Disziplinarverfahren und Hinweisgebung
Keine Entbindungen für die Mitteilung geheimer Tatsachen ist im eigenen Disziplinarverfahren und bei Hinweisgebung erforderlich (§ 46 Abs 5 und 6 BDG 1979). So sind im Rahmen des Disziplinarverfahrens weder der Beschuldigte noch die Disziplinarbehörde oder der Disziplinaranwalt zur Geheimhaltung verpflichtet. • [Fußnote: Fellner/Nogratnig, BDG § 46 (Stand 01.09.2025, rdb.at); Stacher-Ritter in Loibl-van Husen/Horvat/Stacher-Ritter, § 46 BDG (2024); Großschedl, Amtsverschwiegenheit - § 46 BDG, in Schuh/Macho/Kerstinger, Praxis der steuerlichen Betriebsprüfung: Handbuch (21. Lfg, Juni 2009).]]

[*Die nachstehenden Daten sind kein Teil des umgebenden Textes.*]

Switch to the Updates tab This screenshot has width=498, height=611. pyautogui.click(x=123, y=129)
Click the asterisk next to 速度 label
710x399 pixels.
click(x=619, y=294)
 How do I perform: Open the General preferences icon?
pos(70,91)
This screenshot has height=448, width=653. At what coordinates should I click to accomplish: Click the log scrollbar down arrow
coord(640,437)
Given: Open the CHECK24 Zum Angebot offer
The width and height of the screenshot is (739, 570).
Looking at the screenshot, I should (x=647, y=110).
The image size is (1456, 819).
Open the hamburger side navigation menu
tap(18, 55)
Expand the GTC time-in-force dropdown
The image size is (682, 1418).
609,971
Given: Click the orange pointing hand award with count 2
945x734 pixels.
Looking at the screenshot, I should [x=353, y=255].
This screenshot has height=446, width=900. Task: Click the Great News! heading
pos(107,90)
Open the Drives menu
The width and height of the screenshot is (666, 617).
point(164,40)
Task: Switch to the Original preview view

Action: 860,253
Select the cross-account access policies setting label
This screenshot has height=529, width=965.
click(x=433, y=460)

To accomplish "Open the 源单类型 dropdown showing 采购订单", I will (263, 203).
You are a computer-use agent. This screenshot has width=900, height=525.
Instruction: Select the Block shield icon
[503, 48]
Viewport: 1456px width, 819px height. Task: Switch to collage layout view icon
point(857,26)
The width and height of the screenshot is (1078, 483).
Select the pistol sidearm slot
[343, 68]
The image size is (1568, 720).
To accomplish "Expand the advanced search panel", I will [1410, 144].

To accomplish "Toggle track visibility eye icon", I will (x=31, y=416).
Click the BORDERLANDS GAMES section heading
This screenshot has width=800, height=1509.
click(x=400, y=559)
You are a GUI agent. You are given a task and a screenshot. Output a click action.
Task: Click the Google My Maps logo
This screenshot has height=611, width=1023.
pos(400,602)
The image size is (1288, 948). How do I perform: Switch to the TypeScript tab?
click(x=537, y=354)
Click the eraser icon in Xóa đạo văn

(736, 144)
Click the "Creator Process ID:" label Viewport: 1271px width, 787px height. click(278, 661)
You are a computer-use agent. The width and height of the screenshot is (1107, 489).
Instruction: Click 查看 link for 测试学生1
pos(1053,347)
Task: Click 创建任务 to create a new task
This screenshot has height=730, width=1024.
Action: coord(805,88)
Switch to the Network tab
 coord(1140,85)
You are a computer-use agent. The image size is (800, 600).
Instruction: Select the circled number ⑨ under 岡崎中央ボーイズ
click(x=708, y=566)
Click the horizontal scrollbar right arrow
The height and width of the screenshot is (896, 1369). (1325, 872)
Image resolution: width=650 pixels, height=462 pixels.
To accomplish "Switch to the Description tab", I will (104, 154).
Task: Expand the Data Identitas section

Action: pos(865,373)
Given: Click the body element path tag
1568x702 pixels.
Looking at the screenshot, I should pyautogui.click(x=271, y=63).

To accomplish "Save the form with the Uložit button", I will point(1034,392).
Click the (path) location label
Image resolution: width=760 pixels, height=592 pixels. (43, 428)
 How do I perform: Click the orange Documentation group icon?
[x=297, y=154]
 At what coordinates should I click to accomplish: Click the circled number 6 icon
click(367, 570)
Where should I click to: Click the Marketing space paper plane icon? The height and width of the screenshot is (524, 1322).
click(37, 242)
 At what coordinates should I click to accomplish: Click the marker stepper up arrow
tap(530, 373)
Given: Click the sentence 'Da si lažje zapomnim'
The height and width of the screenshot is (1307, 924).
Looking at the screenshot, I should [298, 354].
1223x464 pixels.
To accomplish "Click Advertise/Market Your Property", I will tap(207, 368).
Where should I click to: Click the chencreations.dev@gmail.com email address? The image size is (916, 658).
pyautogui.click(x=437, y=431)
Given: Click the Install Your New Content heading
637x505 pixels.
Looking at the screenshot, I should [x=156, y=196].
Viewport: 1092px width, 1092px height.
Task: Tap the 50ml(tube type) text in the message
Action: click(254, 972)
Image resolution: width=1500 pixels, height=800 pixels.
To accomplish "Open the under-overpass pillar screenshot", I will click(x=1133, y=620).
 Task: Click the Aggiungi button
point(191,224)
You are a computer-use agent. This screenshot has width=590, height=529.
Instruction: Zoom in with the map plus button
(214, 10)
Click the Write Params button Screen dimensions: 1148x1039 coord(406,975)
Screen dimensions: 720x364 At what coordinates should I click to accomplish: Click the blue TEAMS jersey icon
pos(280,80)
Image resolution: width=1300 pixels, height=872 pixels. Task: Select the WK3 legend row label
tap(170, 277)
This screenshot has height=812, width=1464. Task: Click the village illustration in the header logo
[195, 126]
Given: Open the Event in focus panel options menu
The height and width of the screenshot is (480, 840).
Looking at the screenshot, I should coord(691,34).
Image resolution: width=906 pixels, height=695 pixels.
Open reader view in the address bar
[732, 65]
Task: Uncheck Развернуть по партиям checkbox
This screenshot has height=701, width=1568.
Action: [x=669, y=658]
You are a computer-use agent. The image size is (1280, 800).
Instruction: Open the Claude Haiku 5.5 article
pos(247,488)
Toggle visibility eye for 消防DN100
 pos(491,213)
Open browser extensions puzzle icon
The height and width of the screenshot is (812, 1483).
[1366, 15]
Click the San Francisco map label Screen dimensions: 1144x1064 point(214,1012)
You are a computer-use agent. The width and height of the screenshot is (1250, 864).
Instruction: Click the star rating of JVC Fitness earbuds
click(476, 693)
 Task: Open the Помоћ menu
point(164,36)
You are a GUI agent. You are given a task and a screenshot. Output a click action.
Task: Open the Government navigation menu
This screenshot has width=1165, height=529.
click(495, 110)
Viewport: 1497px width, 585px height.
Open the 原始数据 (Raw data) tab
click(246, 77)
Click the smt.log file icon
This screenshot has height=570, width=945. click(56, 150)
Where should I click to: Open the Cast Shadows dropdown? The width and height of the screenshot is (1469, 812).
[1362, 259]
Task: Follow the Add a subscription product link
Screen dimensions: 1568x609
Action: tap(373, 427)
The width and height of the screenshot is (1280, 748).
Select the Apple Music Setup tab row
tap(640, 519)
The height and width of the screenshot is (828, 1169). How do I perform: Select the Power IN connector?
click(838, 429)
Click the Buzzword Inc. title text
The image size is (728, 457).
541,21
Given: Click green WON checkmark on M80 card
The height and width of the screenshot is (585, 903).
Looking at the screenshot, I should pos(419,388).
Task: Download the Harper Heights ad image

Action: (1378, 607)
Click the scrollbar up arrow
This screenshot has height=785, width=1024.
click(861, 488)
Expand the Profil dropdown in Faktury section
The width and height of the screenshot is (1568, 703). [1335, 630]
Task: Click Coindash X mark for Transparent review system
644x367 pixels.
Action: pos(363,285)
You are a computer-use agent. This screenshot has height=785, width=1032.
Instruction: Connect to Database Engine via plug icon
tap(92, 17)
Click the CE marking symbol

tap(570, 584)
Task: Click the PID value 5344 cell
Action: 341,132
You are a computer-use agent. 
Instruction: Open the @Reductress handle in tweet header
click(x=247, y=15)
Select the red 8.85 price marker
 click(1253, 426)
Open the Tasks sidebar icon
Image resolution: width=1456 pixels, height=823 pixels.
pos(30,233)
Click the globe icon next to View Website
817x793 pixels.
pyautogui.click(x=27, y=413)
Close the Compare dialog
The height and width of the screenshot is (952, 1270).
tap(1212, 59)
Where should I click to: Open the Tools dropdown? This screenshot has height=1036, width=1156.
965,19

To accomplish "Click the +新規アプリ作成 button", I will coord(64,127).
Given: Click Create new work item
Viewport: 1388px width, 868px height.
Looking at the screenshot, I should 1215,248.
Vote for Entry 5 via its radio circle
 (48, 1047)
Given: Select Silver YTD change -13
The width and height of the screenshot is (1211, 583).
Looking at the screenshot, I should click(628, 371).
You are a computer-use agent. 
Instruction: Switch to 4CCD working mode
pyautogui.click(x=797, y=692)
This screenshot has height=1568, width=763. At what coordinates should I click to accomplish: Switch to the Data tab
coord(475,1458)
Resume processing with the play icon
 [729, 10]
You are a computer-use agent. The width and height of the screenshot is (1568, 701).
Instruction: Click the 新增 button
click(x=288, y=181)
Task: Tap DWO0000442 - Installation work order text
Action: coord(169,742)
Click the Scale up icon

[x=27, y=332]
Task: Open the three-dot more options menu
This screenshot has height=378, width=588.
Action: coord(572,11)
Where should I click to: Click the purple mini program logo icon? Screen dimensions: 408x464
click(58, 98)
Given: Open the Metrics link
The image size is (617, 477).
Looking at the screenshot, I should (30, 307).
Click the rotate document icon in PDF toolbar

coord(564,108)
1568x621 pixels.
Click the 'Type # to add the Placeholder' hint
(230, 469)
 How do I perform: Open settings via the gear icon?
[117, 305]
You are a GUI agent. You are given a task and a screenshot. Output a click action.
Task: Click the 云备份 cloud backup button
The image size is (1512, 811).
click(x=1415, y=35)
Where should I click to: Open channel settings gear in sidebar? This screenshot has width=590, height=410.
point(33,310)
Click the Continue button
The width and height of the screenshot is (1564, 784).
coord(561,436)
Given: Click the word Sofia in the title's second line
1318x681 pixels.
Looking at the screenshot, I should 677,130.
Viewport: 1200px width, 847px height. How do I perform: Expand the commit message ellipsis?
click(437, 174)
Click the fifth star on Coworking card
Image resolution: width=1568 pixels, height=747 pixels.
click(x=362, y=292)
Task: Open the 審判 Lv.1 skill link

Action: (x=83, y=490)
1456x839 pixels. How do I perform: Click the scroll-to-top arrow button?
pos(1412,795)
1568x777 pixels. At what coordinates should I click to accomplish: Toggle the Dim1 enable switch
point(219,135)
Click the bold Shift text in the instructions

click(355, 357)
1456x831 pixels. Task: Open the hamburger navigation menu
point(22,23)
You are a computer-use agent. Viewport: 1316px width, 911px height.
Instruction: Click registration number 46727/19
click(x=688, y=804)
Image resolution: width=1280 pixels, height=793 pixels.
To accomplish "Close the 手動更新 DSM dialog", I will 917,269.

Dabei handelt es sich genau genommen nicht um eine Ausnahme von der Geheimhaltungspflicht, sondern um eine unwiderlegliche gesetzliche Vermutung, dass die Interessen an der Offenlegung der Tatsache der Geheimhaltung überwiegen. Die Interessenabwägung wird insofern durch das Gesetz vorweggenommen. • [Fußnote: Fellner/Nogratnig, BDG § 46 (Stand 01.09.2025, rdb.at), Rz 13.]
Verletzung der Geheimhaltungspflicht
Die Verletzung der Geheimhaltungspflicht kann die gerichtliche und disziplinäre Verantwortung des Beamten begründen. Während eine strafrechtliche Verantwortung nach § 310 StGB die vorsätzliche Verletzung der Geheimhaltungspflicht erfordert, • [Fußnote: § 7 Abs 1 iVm § 310 StGB; OGH 11.09.1980, 12 Os 125/80.] genügt für die disziplinäre Verantwortung eine fahrlässige Begehung. • [Fußnote: VwGH 28.02.2022, Ra 2021/09/0251; VwGH 23.02.2017, Ro 2015/09/0013.]